Edmund Phelps, winner of a Nobel Prize for economics, is in Shenzhen to advise officials on how to develop international expertise and expand the nation's talent pool. Former US Treasury secretary Robert Rubin gave a talk at the JW Marriott in Hong Kong last night on the perils facing the US and global economies.
Meanwhile, John Nash, the mathematician who won a Nobel Prize for economics for his work in game theory, is in town again, for the umpteenth time. Indeed, since the release of the Hollywood blockbuster A Beautiful Mind, Professor Nash seems to have made junket trips to the city an annual ritual.

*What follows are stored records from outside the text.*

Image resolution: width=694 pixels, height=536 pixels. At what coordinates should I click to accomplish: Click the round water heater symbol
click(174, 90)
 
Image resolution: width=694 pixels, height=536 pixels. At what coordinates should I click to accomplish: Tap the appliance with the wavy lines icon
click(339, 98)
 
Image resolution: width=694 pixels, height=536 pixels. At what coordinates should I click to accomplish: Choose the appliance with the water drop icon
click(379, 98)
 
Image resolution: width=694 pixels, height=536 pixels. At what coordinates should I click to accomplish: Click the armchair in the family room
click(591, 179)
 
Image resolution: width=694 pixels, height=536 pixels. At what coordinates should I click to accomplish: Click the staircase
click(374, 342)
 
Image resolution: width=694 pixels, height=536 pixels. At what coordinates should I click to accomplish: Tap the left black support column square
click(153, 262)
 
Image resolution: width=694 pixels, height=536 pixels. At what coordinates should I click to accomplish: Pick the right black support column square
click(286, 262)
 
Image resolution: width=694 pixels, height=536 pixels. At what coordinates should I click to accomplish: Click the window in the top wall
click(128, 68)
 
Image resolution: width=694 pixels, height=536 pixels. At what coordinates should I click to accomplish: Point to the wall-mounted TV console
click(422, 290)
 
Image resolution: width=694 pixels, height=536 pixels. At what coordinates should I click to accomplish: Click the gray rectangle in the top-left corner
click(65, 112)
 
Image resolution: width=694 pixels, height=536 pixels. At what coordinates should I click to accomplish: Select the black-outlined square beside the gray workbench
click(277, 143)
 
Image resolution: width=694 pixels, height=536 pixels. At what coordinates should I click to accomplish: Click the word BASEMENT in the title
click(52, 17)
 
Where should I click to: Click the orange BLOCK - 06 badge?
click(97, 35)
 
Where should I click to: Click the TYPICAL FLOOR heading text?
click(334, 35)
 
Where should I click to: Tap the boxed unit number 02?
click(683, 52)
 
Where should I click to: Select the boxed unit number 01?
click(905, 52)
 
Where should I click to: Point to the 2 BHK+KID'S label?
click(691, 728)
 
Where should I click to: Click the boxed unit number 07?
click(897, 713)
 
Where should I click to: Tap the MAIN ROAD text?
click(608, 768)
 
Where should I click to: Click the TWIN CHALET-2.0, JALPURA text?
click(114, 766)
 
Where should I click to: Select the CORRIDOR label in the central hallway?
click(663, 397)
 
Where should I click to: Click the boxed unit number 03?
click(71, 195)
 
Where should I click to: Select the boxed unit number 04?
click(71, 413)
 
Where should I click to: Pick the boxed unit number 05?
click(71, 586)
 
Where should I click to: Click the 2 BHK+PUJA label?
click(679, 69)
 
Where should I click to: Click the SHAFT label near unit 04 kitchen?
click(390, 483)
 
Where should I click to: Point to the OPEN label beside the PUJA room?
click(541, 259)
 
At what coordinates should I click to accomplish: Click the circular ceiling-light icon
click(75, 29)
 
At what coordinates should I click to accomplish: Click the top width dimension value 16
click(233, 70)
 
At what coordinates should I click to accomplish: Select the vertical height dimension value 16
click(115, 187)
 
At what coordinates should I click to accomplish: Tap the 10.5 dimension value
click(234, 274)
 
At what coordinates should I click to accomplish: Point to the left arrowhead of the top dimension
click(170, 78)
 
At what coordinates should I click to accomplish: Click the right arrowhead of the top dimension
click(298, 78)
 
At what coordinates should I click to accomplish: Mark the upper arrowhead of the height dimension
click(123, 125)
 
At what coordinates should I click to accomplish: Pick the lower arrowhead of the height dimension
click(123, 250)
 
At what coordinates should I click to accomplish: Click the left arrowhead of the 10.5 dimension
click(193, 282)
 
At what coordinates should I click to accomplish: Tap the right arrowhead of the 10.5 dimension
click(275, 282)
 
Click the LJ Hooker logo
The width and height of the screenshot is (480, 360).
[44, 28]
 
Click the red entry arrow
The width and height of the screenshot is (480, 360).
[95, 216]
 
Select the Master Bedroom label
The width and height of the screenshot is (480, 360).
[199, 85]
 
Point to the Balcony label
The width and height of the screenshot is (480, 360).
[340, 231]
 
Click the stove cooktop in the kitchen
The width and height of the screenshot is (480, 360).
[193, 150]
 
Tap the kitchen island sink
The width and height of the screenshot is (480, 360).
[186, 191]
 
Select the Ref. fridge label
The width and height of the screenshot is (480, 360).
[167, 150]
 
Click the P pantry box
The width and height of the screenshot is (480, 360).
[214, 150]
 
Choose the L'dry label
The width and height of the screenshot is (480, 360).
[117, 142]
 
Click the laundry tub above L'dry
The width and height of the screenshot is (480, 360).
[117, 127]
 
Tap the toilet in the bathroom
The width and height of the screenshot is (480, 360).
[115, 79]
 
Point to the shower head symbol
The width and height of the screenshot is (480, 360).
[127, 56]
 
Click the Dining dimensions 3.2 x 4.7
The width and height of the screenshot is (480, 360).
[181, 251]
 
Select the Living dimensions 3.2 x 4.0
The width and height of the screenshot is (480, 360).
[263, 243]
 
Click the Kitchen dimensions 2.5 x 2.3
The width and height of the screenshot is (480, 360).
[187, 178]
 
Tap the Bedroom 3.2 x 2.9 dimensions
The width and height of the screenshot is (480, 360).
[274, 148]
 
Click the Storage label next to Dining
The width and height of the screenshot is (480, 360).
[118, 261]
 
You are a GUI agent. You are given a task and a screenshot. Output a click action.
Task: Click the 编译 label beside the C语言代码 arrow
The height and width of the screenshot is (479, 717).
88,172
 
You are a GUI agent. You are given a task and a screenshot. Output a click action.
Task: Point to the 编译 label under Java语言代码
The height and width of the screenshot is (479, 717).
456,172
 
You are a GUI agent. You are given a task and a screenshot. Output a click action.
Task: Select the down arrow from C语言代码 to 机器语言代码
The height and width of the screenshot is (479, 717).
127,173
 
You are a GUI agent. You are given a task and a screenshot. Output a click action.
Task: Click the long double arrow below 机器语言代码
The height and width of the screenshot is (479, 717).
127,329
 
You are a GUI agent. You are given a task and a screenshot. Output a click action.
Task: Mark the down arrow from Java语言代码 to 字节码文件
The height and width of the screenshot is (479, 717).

Another Nobel laureate, Michael Spence, was in Hong Kong last month helping to run the Fung Global Institute, a think tank.
Little wonder. Chinese love to roll out the red carpet, offer first-class tickets and book six-star hotels for such wise men ever so ready to share their wisdom with people from still developing economies.
It does seem a bit strange. Spence and Phelps are expert theoreticians in economic growth, while China actually delivered double-digit growth, year after year, for more than two decades.
Rubin was a senior adviser to Citigroup while it came crashing down and had to be bailed out repeatedly during the financial crisis. As treasury chief, he also presided over financial deregulation widely blamed for triggering the crisis.
The US economy is in the doldrums, but come rain or shine, America is never short of financial gurus. How's that for soft power?